Sunday 7 February 2016

Continuity of Care

Continuity of care, as ideally envisioned, involves a patient being cared for by a single provider each and every time they interact with the healthcare system, or at least every time they come for care for a specific condition.

That situation is, of course, impossible. No medical professional has enough knowledge and skills to care for a person once their medical condition becomes the least bit complicated. There's a reason we have a progressive increase in specialization and sub-specialization, one person just can't know enough. More importantly, one person can't be there 24/7. Anything that requires urgent or continual attention means bringing someone new into the care of the patient.

Despite being relatively well-accepted that we can't have a single person care for a patient, and that continuity of care has to involve more than one provider, efforts to improve continuity of care are still largely centered around minimizing the number of providers. That's not enough.

For one, it means we are still terrible at maintaining good continuity of care between providers. Handovers, whether in person or by written communication, are fraught with errors and omissions. As a medical student, I do a fair number of dictations that serve as the definitive record of a patient's stay in hospital or visit to a clinic. I have received zero formal training on how to do this appropriately or efficiently. Not yet being a true medical expert, I don't always appreciate what details are pertinent and which ones aren't, which means I alternative miss important information, or include unimportant minutiae. More than a few times, I've had to dictate discharge summaries for patients I've never met, or only met once briefly. All my dictations have to be signed off by my supervising physician, but they're busy and are often relying on me or other trainees to know the details of the patient's visit, so these reports often get submitted with no or minimal changes.

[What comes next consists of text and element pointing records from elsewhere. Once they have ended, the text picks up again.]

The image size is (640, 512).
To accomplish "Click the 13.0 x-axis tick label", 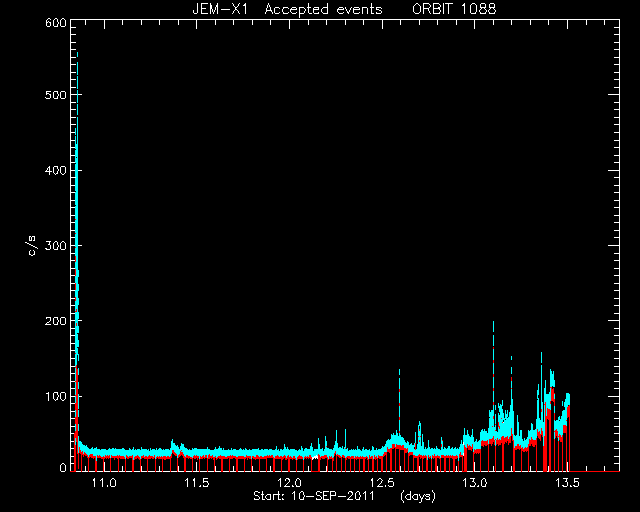I will coord(475,483).
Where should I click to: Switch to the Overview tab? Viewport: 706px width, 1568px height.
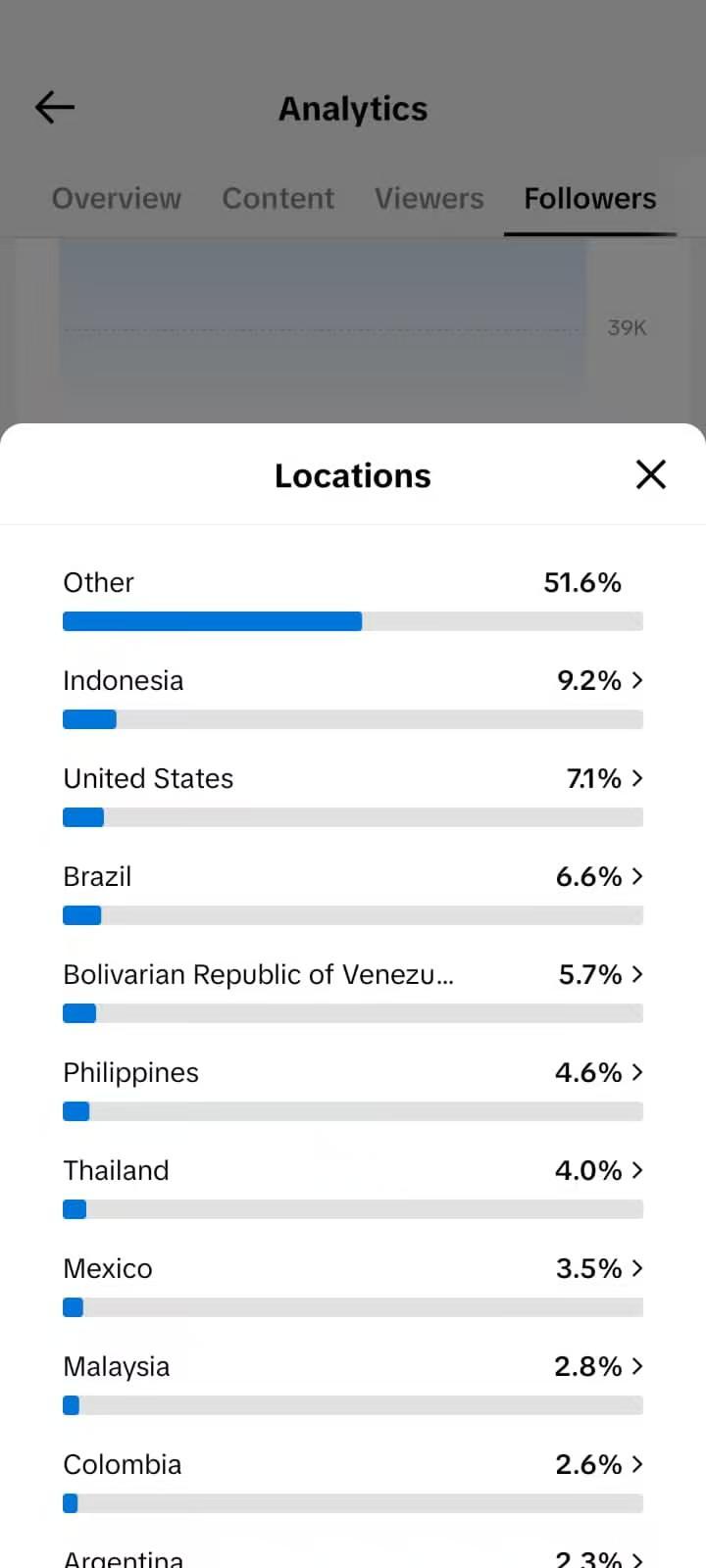point(117,198)
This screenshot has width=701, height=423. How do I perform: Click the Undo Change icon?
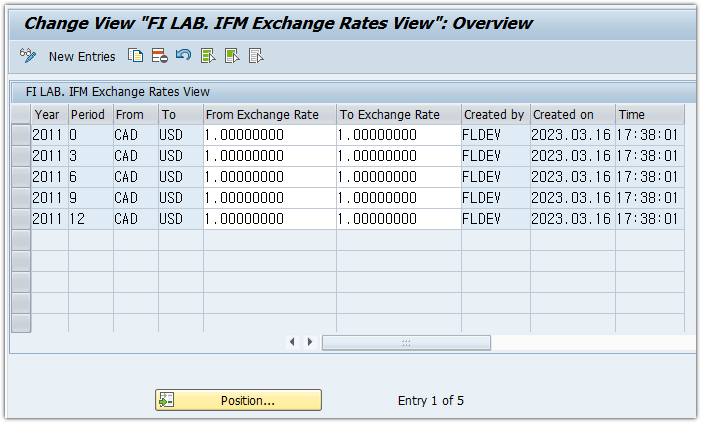[183, 56]
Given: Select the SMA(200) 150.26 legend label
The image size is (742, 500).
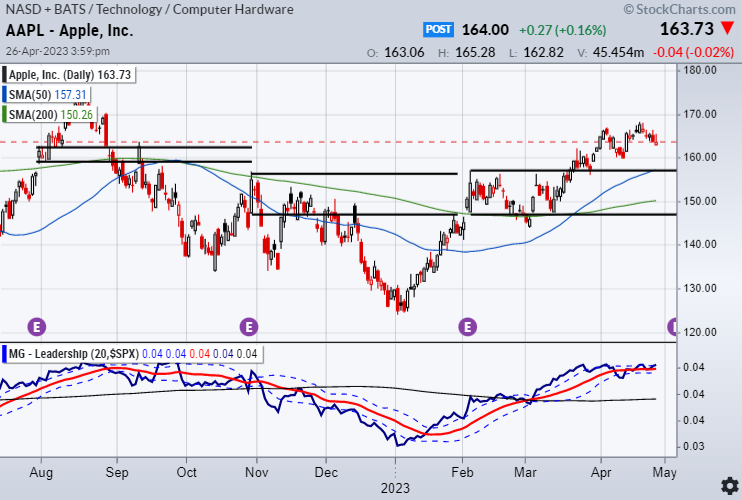Looking at the screenshot, I should (x=53, y=115).
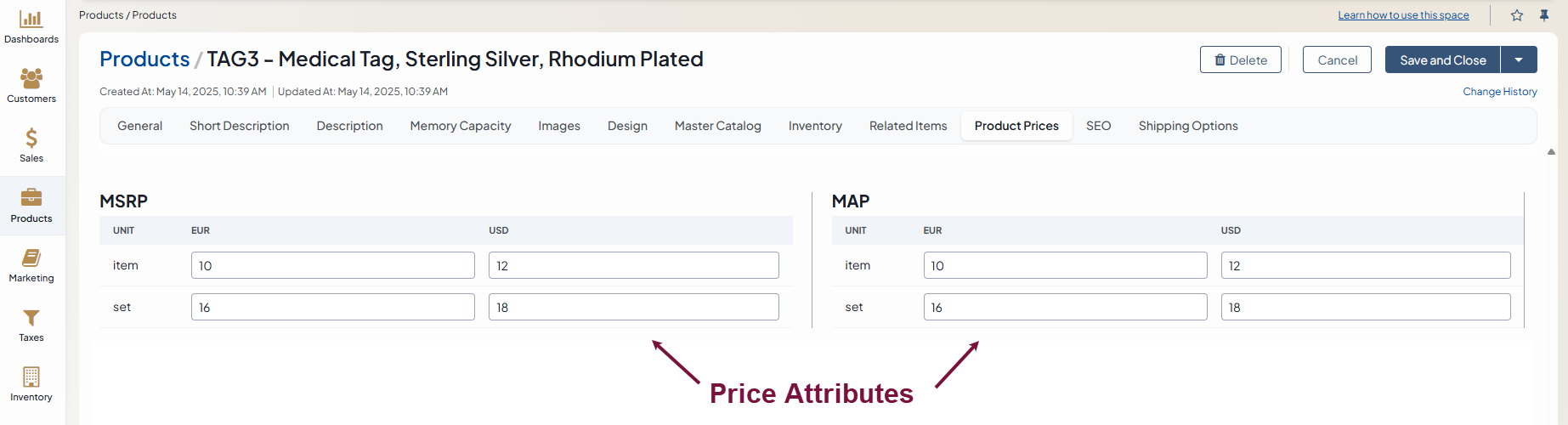The width and height of the screenshot is (1568, 425).
Task: Select the Master Catalog tab
Action: click(717, 126)
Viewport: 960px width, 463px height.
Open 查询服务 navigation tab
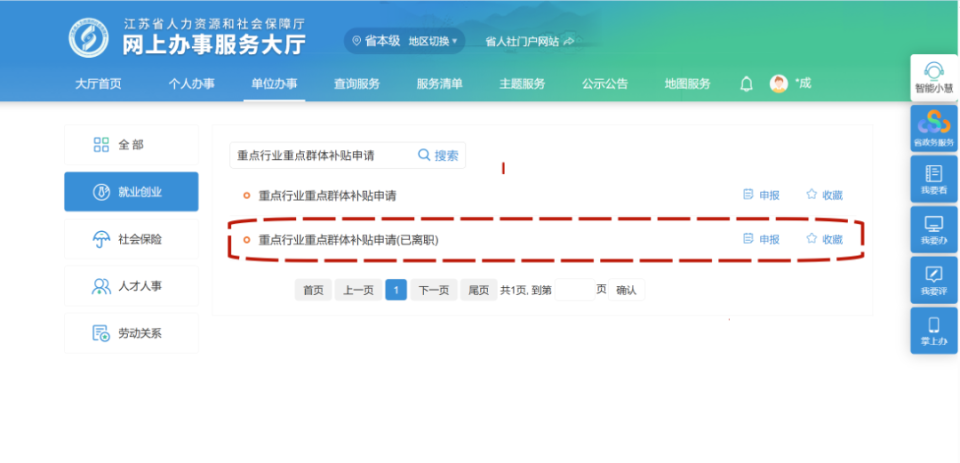357,84
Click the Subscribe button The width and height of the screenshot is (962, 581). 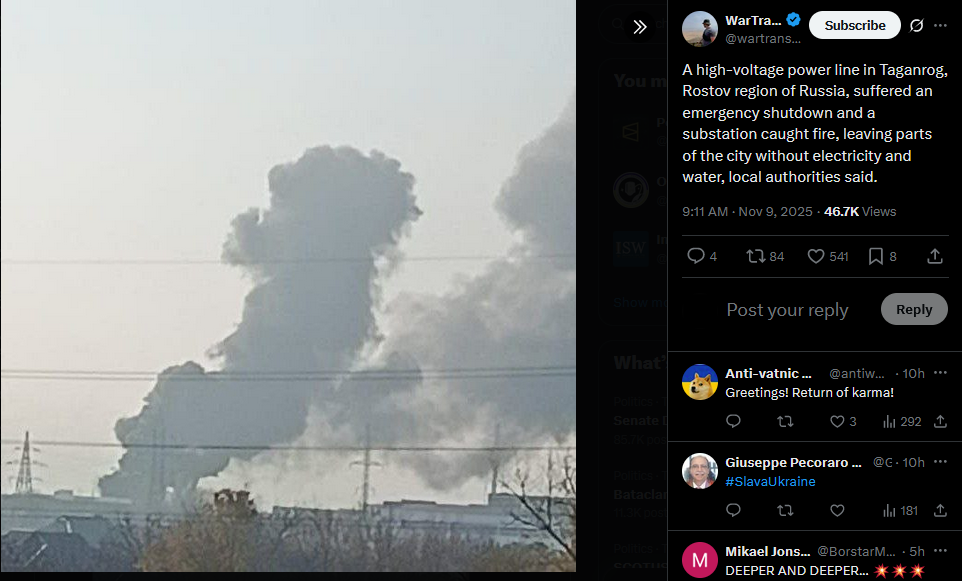855,26
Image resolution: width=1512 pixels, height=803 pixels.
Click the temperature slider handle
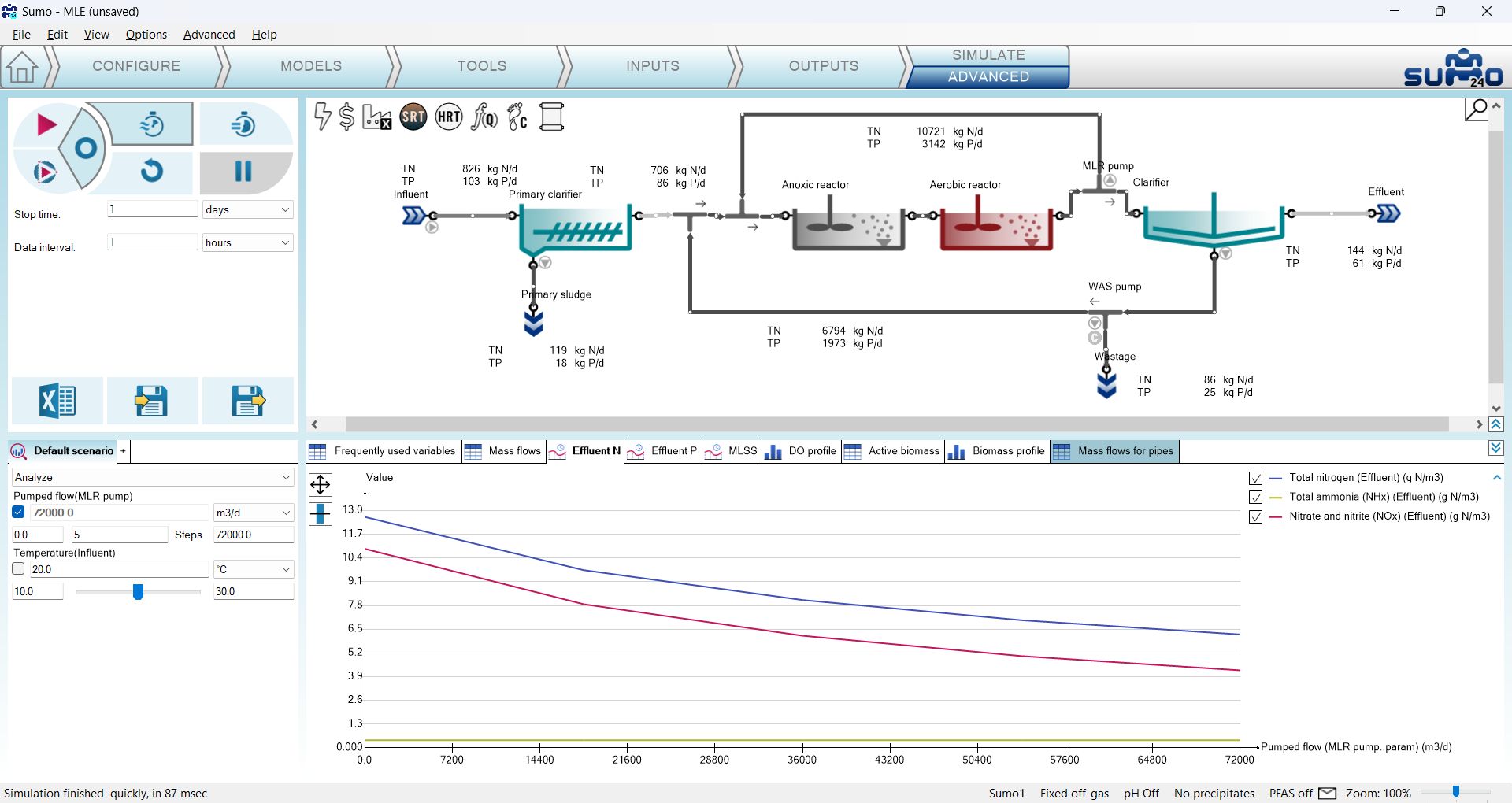tap(138, 592)
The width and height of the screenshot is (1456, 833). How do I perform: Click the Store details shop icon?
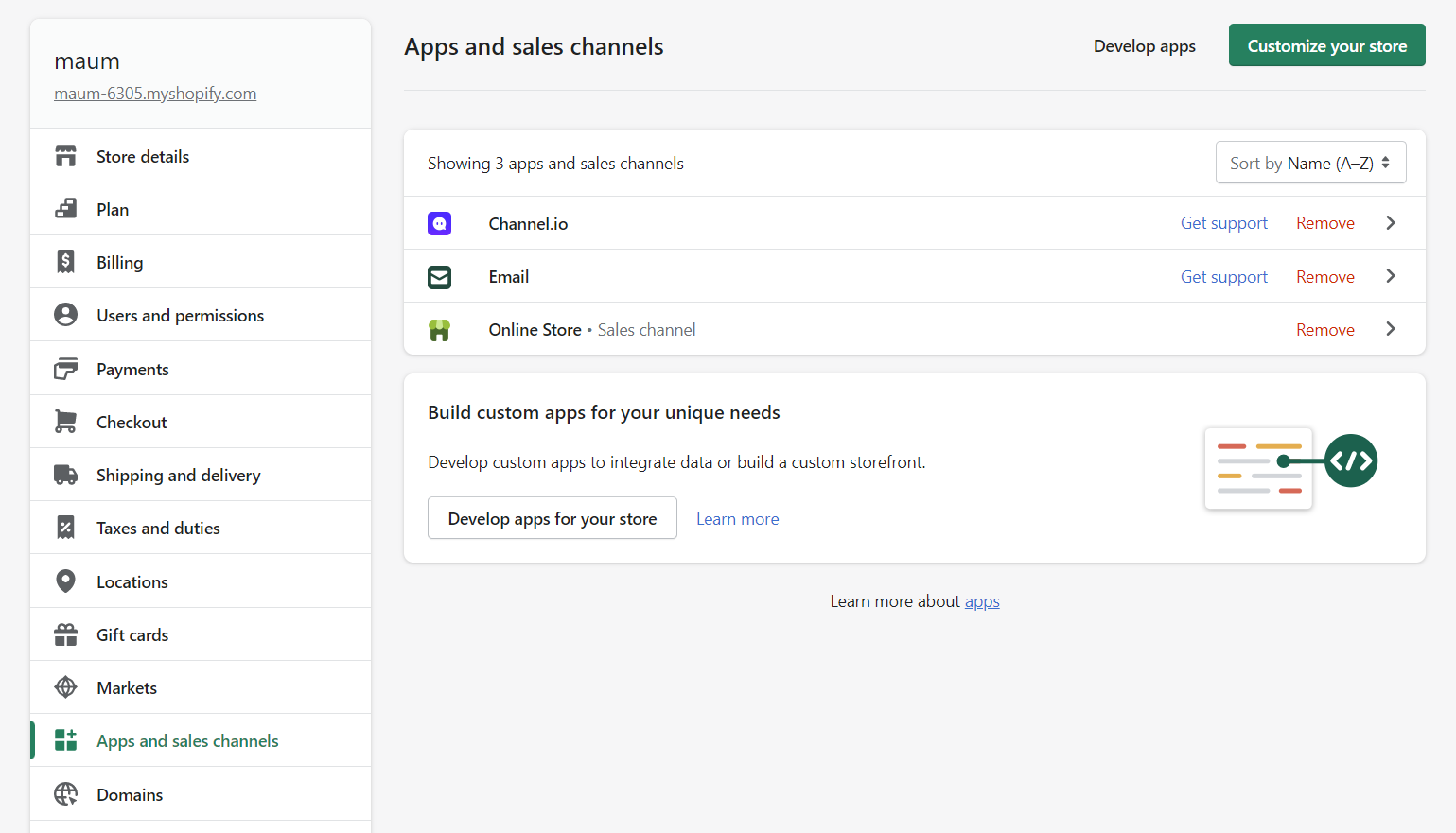point(65,156)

Even how we try to maintain a single provider in the care of a patient could use a good dose of extra scrutiny. Call schedules for residents are a major problem in my mind. In inpatient medicine in academic centers, teams are often comprised on a single consultant physician and multiple learners. Each learner takes a set of patients to manage during the day. To cover nights, individuals from the team take turns on 24 hour shifts. That sounds like good continuity of care, but for two giant holes. First, the learner on the team doesn't know all the patients on their team, at least not well. They cover a subset during the day, so everyone else is a stranger. Not good. Secondly, since the learner gets a post-call day, the patients they typically cover during the day have to be covered by other learners who likely haven't met their patients before.

Some programs are playing around with night float - where a person repeatedly cover a team overnight for multiple nights - which I think makes a lot more sense. The care needed at night and the care needed during the day are often very different. Having continuity from one night to the next, as well as one day to the next, is generally more valuable than continuity from day to night. However, few programs have tried this out yet, and the approach of those who have isn't always that great for the health of those on the night shifts - some have tried 16 hours on, 8 hours off, which is a recipe for inadequate sleep and through-the-roof stress. There are ways to ameliorate this (might write more on that later), but it shows where the debate currently stands when it comes to actual practice. The medical community does talk a lot about improving continuity of care, but when it comes to practical solutions, we're barely putting our toe in the water.